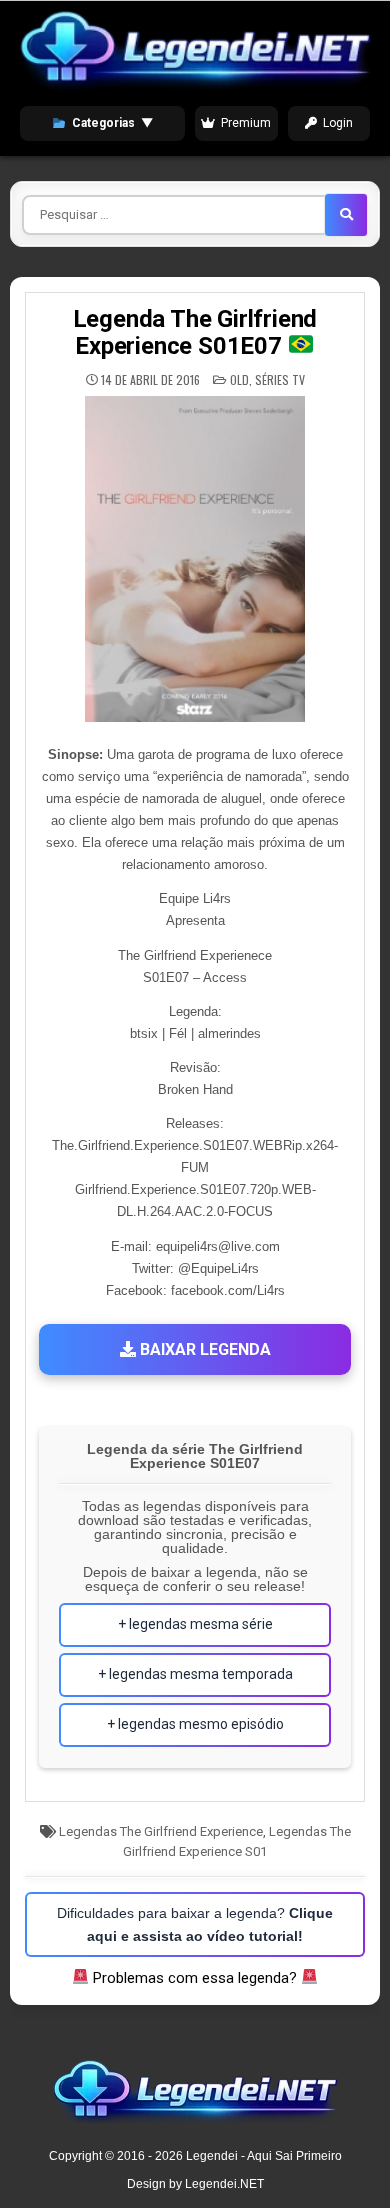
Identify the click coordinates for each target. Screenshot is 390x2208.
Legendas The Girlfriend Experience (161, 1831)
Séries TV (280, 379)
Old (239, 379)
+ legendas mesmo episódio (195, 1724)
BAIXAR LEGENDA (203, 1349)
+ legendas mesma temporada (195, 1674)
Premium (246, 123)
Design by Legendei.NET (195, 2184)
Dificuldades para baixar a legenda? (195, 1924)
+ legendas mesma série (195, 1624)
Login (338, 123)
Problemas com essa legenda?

Problem description: Please provide an exact transcription of each line from the one holding "Dificuldades para baixar" through the final line of the data above.

Task response:
Dificuldades para baixar a legenda? (195, 1924)
+ legendas mesma série (195, 1624)
Login (338, 123)
Problemas com essa legenda?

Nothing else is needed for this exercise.